Today we will look at a simple but often scrutinized metric and try to convert it into a valuable business Key Performance Indicator (KPI). We will look at the Average Time on Site metric.
The time on site for a visit is calculated by substracting the date of the beginning of the visit from the date of the last page viewed. Therefore, a visitor who bounced, i.e. who will have seen only one page, will have a Time on Site of 0 second.
It useful to know how much time in average your visitors spent on your site. But you have to put that metric in context. By that, I mean you won’t come up to the same conclusion for an e-commerce website than for a blog.

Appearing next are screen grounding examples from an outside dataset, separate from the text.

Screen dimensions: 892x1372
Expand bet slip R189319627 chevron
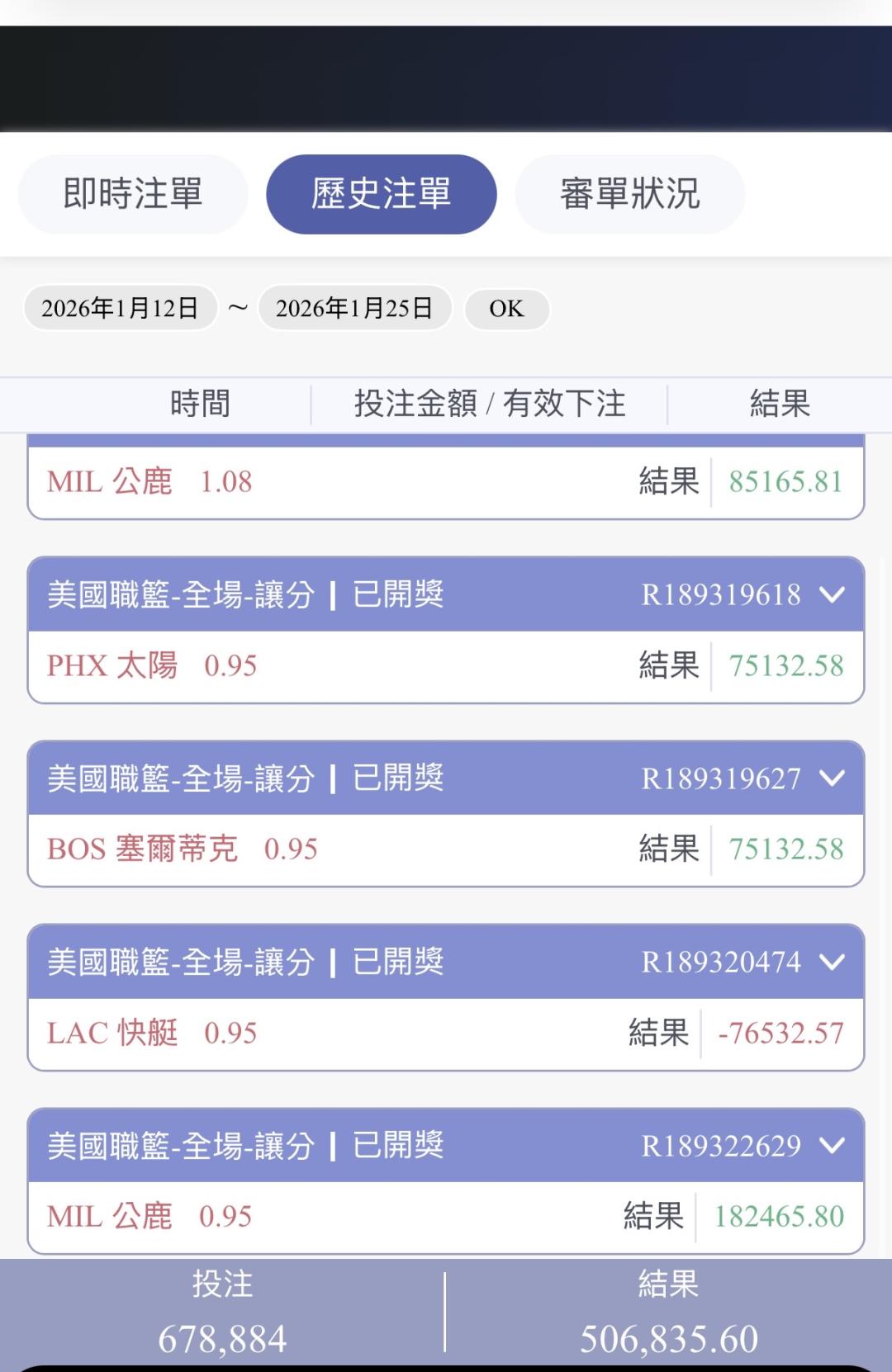[x=833, y=778]
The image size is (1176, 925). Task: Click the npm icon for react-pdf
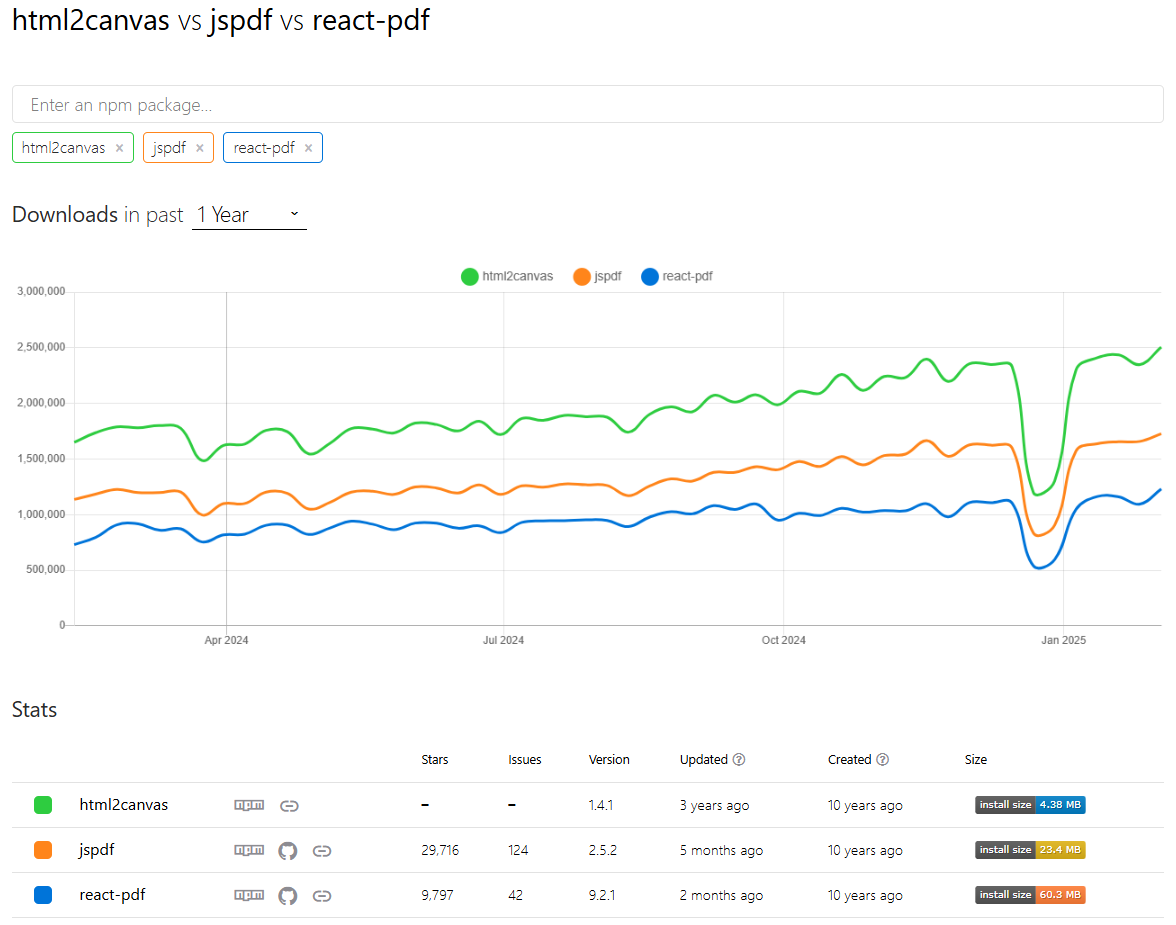tap(248, 895)
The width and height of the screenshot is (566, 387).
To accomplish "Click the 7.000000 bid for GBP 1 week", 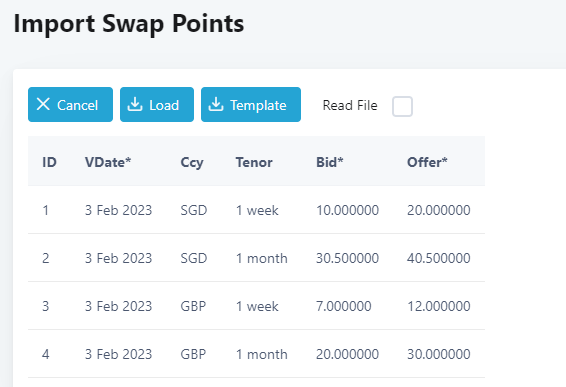I will pyautogui.click(x=344, y=306).
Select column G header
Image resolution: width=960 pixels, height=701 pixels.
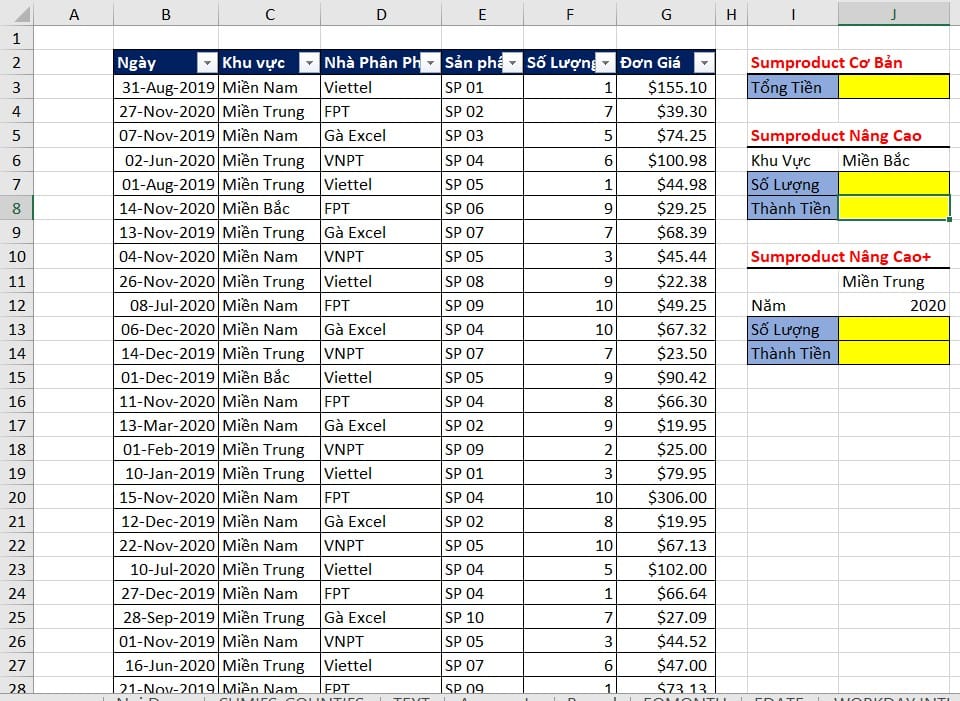[666, 14]
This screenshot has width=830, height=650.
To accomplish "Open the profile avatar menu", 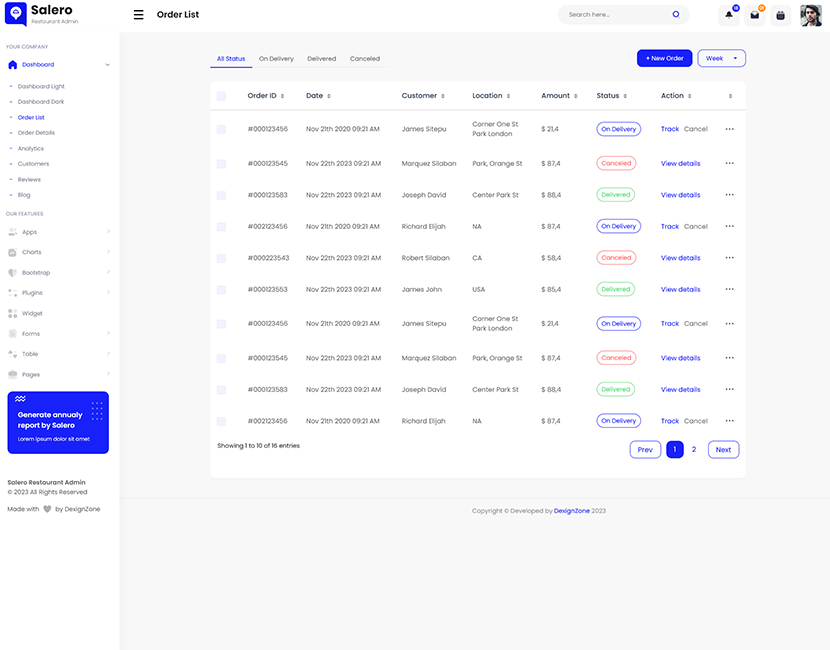I will click(x=810, y=14).
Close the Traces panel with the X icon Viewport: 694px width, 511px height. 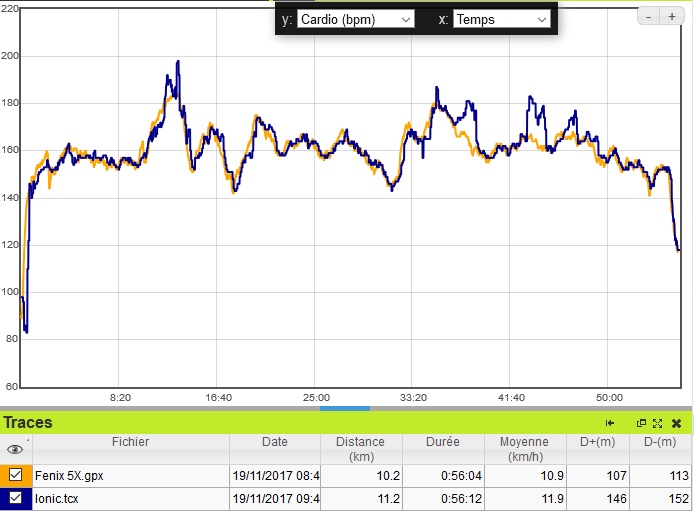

A KPI must lead to action. The Average Time on Site itself doesn’t do much. Your visitors stay on average 1 minute on your site. So what? How to transform it into a valuable KPI?
Let’s say you invest a lot into your brand new shopping cart. Of course, you want those visitors to ultimately buy something quick and easy, right?
A valuable and actionable KPI could be “Average time to complete check out”. Why? Because your business objective is to provide and quick and easy shopping cart. To do so, visitors must buy and exit in the less time possible. So looking at the average time to complete a check out would tell you if you’re on track.
Average time is too high? You take action. Too low? Well, it can’t be too low, but is there any way to improve this? In any case, this KPI leads to action.
In conclusion, Average Time on Site is a metric but not a KPI by itself. It has to be segmented and has to support an business objective. In this scenario, the objective is to provide a quick and easy shopping cart. The Average Time to check out is the KPI to evaluate how we are moving toward this objective.
What do you think? Do you have any example of how to use the Average Time on site as a KPI?